Tropical Depression 4 formed on Tuesday, and quickly became Tropical Storm Danny by Tuesday evening. As of midday Wednesday, Danny had top sustained winds of 50 mph and was located about 1400 miles east of the Lesser Antilles, heading westward at 12 mph. Most indications are that Danny should continue on a general west to west-northwest track for the next few days while steadily strengthening. Danny could become a hurricane later this week, and could start to threaten the Lesser Antilles by late this weekend or early next week. There is still a great amount of uncertainty in the track and intensity forecast, however, so residents of the islands in the eastern and northeastern Caribbean should keep a close eye on the storm for the next several days.
While tropical systems often produce wind damage and coastal flooding, there is one aspect of this storm that could actually be good news for parts of the Caribbean – heavy rainfall. With the tropics remaining quiet this year, the lack of thunderstorm activity has resulted in a severe drought across portions of Puerto Rico and the Virgin Islands. In St. Croix, USVI, only 7.31 inches of rain has fallen since January 1, which is 11.38 inches below normal. San Juan, PR has only received 20.73 inches of rain in 2015, which is 10.34 inches below normal. Too much rain in a short period of time will result in flooding, even with the ongoing drought, but residents of the region will likely take every drop they can get right now.
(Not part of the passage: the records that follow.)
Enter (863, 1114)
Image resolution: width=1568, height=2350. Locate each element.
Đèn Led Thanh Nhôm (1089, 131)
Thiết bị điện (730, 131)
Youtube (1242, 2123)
Meanwhile, in the Central Pacific Ocean, a tropical disturbance is gaining strength about 900 miles southeast of Hawaii. Many of the forecast models are indicating that this system should continue to strengthen, becoming a tropical
depression in the next day or two, then a tropical storm, and possibly a hurricane towards the end of the week. A track toward the northwest, in the general direction of the Big Island of Hawaii is expected. The system could impact Hawaii with gusty winds and heavy rain by the upcoming weekend.
While the Atlantic has been quiet, the Western Pacific has bee very active so far. Currently there are two large storm systems being monitored. Super Typhoon Atsani has top winds near 160 mph and is passing northeast of the Northern Mariana Islands. It will likely maintain its current strength for the next day or so before starting to weaken as it turns north and then northeast, passing out to sea well south and east of Japan.
Typhoon Goni could be a problem for parts of East and Southeast Asia. Goni currently has top winds near 130 mph and should strengthen a bit more. The current forecast has it near maximum intensity of 145 mph as it nears the northeastern tip of the Philippines. Once there, it should make a sharp turn towards the north, passing just east of Taiwan as it starts to weaken, then it may take aim at southwestern Japan.
The peak of hurricane season in the Atlantic and eastern Pacific is normally from late August into mid-to-late September. Even though it has been a fairly quiet season thus far in the Atlantic, it only takes one storm making landfall in a populated area to make it a bad season.